Mas esta é uma aplicação específica para as situações típicas de piso e de curvas de rali e, no máximo, de subida de montanha. O raio e as dimensões das curvas de autódromos são muito maiores, sem falar na abrasividade do asfalto emborrachado. É uma transposição improvável de ser feita com sucesso pleno – mas carros de track day ou track attack podem se beneficiar de um approach bem sutil nesta direção.

 

3) Potencial filtro entre o piloto e os pneus: sistemas puramente mecânicos, como os dos Audi, Subaru WRX STI e Lancer Evo antigos, podem ser totalmente transparentes em termos de feedback para o piloto, mas adicionam uma grande complexidade à sensibilidade da pilotagem, pois cada um dos diferenciais introduz o seu comportamento específico em aceleração, desaceleração e contorno de curvas. Um ajuste no diferencial central desencadeia uma série de efeitos secundários na dinâmica, resultando num emaranhado não apenas para o desenvolvimento do setup do veículo, mas também para a tocada do piloto.

Por indução, fica claro que no caso de superesportivos de tração integral com plena vetorização de torque e diferenciais autoblocantes ativos, o piloto terá de dialogar e saber interpretar o “robô” comandando as variações de deslizamento limitado dos diferenciais agindo em conjunto com o torque vectoring induzido nos freios – ainda que, na prática, a experiência de pilotagem continue eletrizante e orgânica.
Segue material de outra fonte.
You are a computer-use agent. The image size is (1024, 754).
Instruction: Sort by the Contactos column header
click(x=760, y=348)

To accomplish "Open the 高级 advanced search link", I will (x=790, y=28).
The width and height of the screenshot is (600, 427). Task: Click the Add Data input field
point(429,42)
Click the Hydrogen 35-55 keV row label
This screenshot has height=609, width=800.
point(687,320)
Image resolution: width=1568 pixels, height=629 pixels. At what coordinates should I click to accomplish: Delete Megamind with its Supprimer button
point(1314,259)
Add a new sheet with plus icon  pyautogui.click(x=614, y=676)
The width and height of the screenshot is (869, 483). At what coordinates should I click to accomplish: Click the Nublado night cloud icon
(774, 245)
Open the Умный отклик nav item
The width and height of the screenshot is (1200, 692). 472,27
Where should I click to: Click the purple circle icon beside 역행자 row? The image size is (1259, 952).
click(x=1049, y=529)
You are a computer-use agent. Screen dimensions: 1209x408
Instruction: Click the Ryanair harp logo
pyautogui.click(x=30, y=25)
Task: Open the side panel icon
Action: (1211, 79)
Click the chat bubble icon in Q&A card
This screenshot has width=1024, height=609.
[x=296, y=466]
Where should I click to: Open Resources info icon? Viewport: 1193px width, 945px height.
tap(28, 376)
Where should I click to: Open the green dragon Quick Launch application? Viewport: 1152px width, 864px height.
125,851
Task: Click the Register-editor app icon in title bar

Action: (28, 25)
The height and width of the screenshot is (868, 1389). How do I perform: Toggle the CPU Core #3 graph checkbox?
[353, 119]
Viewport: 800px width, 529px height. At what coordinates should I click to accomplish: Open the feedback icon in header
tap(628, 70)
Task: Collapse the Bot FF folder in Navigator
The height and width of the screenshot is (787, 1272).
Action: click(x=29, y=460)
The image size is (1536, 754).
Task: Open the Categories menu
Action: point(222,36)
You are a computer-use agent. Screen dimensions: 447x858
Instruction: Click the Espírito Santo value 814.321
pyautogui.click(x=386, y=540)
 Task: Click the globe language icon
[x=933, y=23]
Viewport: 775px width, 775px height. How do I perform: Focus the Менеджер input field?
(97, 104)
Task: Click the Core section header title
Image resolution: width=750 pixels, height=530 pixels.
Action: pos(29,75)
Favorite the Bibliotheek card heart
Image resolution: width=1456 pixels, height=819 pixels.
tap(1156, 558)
Destrincharemos melhor este assunto no próximo post, onde detalharemos a pegada dos sistemas 4×4 típicos de carros de rua.

 

Por fim, vale reforçar o recado: o comportamento dinâmico de um automóvel é o resultado de uma equação complexa que envolve inúmeros elementos que partem de uma determinada proposta. O tipo de tração é apenas um destes elementos. Além disso, embora neste texto em específico nós comparamos vantagens e desvantagens típicas dos 4×4 aos FWD e RWD, a verdade é que o que torna um esportivo melhor para você – seu gosto pessoal e estilo de pilotagem – pode não ser para outro. E mesmo alguns dos pontos comentados aqui podem estar sujeitos a exceções, dependendo do modelo.

Na última parte desta série especial sobre a dinâmica dos sistemas de tração, iremos detalhar a tocada de acordo com cada sistema de tração nas quatro rodas dos mais típicos utilizados em esportivos, como 4×4 Haldex, AWD Torsen puramente mecânico e AWD com autoblocante variável controlado eletronicamente. São seres completamente diferentes entre si. Até a próxima!